Some of the field’s major accomplishments in the last century have been exponential increases in food safety and decreases in infant deaths as well as heart attacks and strokes, the recognition of tobacco as a health hazard, the control of infectious diseases, vehicle safety, and widespread vaccination.
Santa Barbara County PHD provides a host of services ranging from animal control to the Sexual Assault Response Team.
The forum was open to the public and while most of the attendees represented health professions or the health care industry, some came on their own volition — including Nicole Carillo and Elizabeth Figueroa, nursing students at SBCC. They participated in a breakout session that included Lyle Luman, CEO of CenCal Health which administers publicly-funded health care in Santa Barbara and San Luis Obispo Counties. All three agreed that the public needed better health education. Lyman’s biggest public concerns were obesity, diabetes and asthma. “If we don’t address those, they will lead to higher costs,” he said.

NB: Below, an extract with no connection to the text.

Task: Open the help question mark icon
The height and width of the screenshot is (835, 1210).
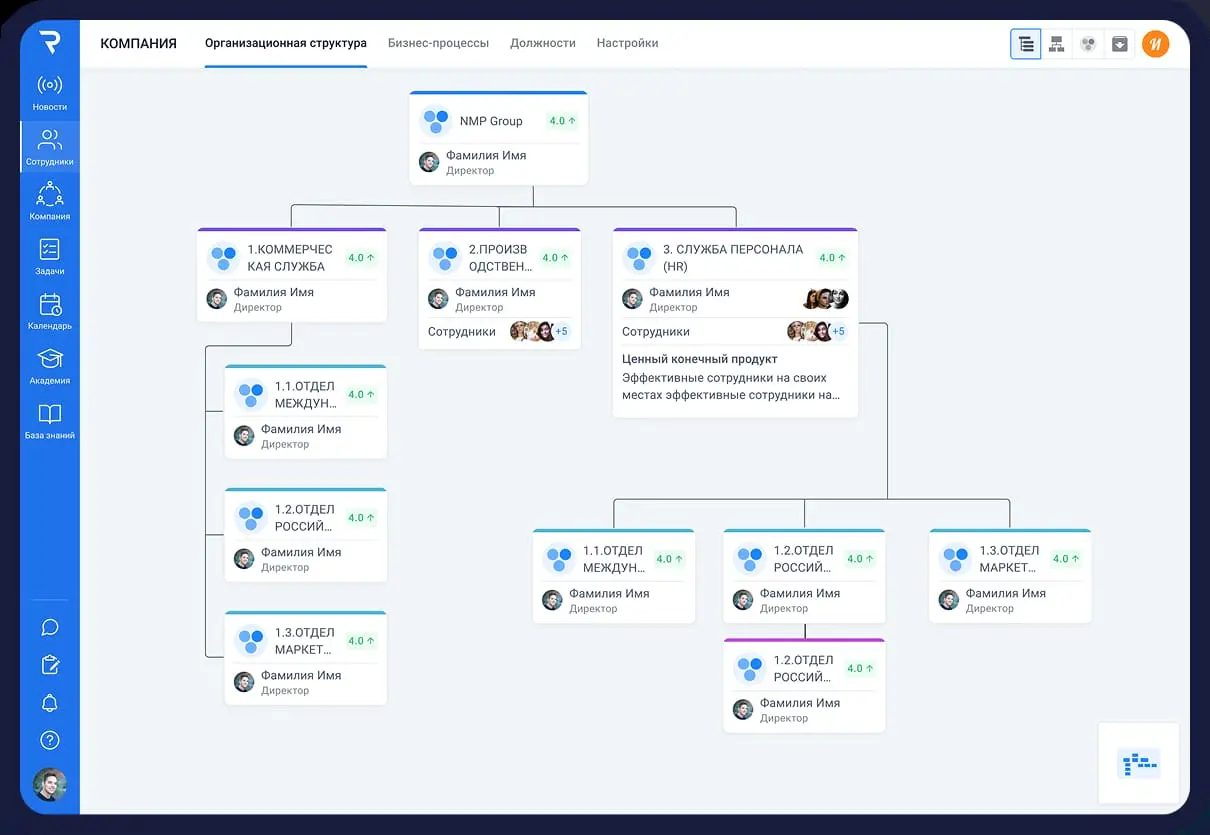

Margarita Cisneros of the Carpinteria Children’s Project agreed that cases of type 2 diabetes and childhood obesity are ballooning. School nurse Kim Whipple said that the “kids are falling apart,” referring to what she perceives as a large number of students with mental health disorders including depression, anxiety, and schizophrenia.
On top of these public health concerns shared by community members, PHD faces two immediate challenges. The first affects all public agencies right now: a shrinking budget. On top of that, however, PHD must prepare for the changes which will be wrought by the Patient Protection and Affordable Care Act, better known as health care reform. Wada said that commenting on the wisdom of the federal legislation is beyond his job description, although he also said that “something had to be done” about the more than 50 million uninsured Americans.
He expects that Santa Barbara County’s clinics will soon get an influx of patients who had been previously uninsured. To deal with that, PHD is already working on an application for a Medicare Section 1115 waiver which would provide matching federal funds for the treatment of indigents. Currently the cost of such treatment is swallowed by both hospitals and the county.
Wada said that currently PHD spends between $5 and $6 million on indigent care, but that figure discounts public health spending by other county agencies such as those which provide mental health and social services. (Although they are dispersed by PHD, funds for indigent care are allocated by the state. They do not come from county coffers.)
Twenty percent of Santa Barbara County residents under the age of 65 are uninsured. County clinics treat 30 to 40,000 patients in over 120,000 visits per year.
Yesterday’s breakout sessions allowed community stakeholders to help define what the department’s priorities should be heading forward, and they seemed to appreciate the opportunity.
“Denial is worse than the disease,” said Pentland, the school nurse. She was not referring to matters of health.